Whatever it is, god can use it to make all the difference.

 

broken and messy.

 

Wednesday, March 1, 2017

Broken and Messy

I have been stuck for most of the day.

I could lobby that I have been stuck a lot longer than that, but having sat in church earlier today to prepare my mind and ask for a purification of my heart as we walk into lenten season I was reminded that those things in the past that made me feel stuck have been cleared in Christ.

To clarify...when I say I have been stuck most of this day, it has been centered around what to "Give Up" for lent. I can't say I do this for any religious reason. In fact, it wasn't a teaching I grew up with nor have many people around me participating in. ZERO judgement for anyone that doesn't and ZERO judgement for those that do and highlight it everywhere (despite the bible's teaching on fasting and hiding any signs of it from the world so as not to spoil your reward from our Father (Matthew 6:17-18).

I have wanted to give things up in past years because there were always clear substitutes that I used instead of prayer, submission to the will of God and walking in truth to get me through things.

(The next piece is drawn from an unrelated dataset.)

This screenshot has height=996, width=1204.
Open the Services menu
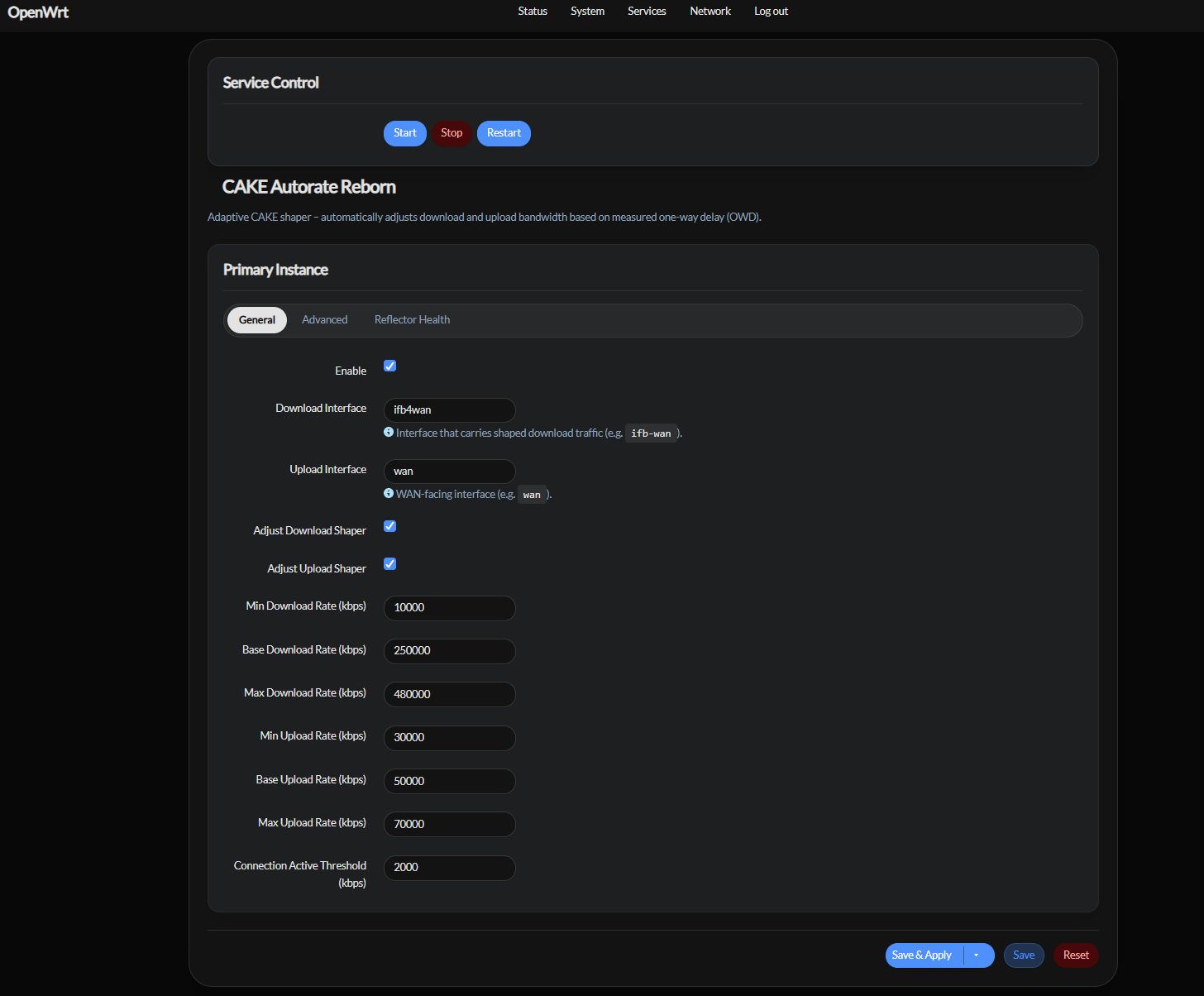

Things like coffee and alcohol have been repeat offenders that I could turn to for energy or escape, depending on the time of day. While both have been mild, social habits in my life, the reality is they do interfere with me turning to God. So in years past, I gave them up in an attempt to be more mindful to my connection with Christ and my salvation.

But today I was stuck. What is God asking me to do? What is He inviting me to do. This year feels different...


The Blessed reality of lent is that the cross of Jesus Christ is about TRUTH. Not what things look like, or even feel like, but real TRUTH.

What I know for sure: God's undeserved favor rests on me (and YOU) because He is slooooooooow to anger and ABOUNDING in love.


As I reflect on my life today, ASH Wednesday, I find I still grieve my sins and I grieve for those I have hurt. I am humbled by these memories and yet I am freed just as swiftly by the reality of the ultimate blessing of this season. My invitation today is to be reconciled and restored to relationship with my Father through Christ.I am not a very talented crafter, and when I make things, they always look like they could be posted on Pinterest Fails. When I break things and try to restore them, its even worse. I praise God that I don't have to be in charge of fixing myself. What a mess I would make. What a mess I have made when I have tried. Its only by GRACE I am saved.



Christ fulfilled what I am unable and incapable of doing for myself. He obeyed God's will because I can't. He came to pave the way for me to follow Him and get back up every time I stumble to the ground carrying my own burdens and weaknesses. He is my only way to restoration and reconciliation. The truth and the light.

From dust we came and to dust we will return (Ecclesiastes 3:20). Today leaves me with this reality and humility to meditate on. How is it possible...

Teach me to number my days Lord, that I may gain a heart of wisdom according to your will so that I walk in your purpose and calling over my life all my days.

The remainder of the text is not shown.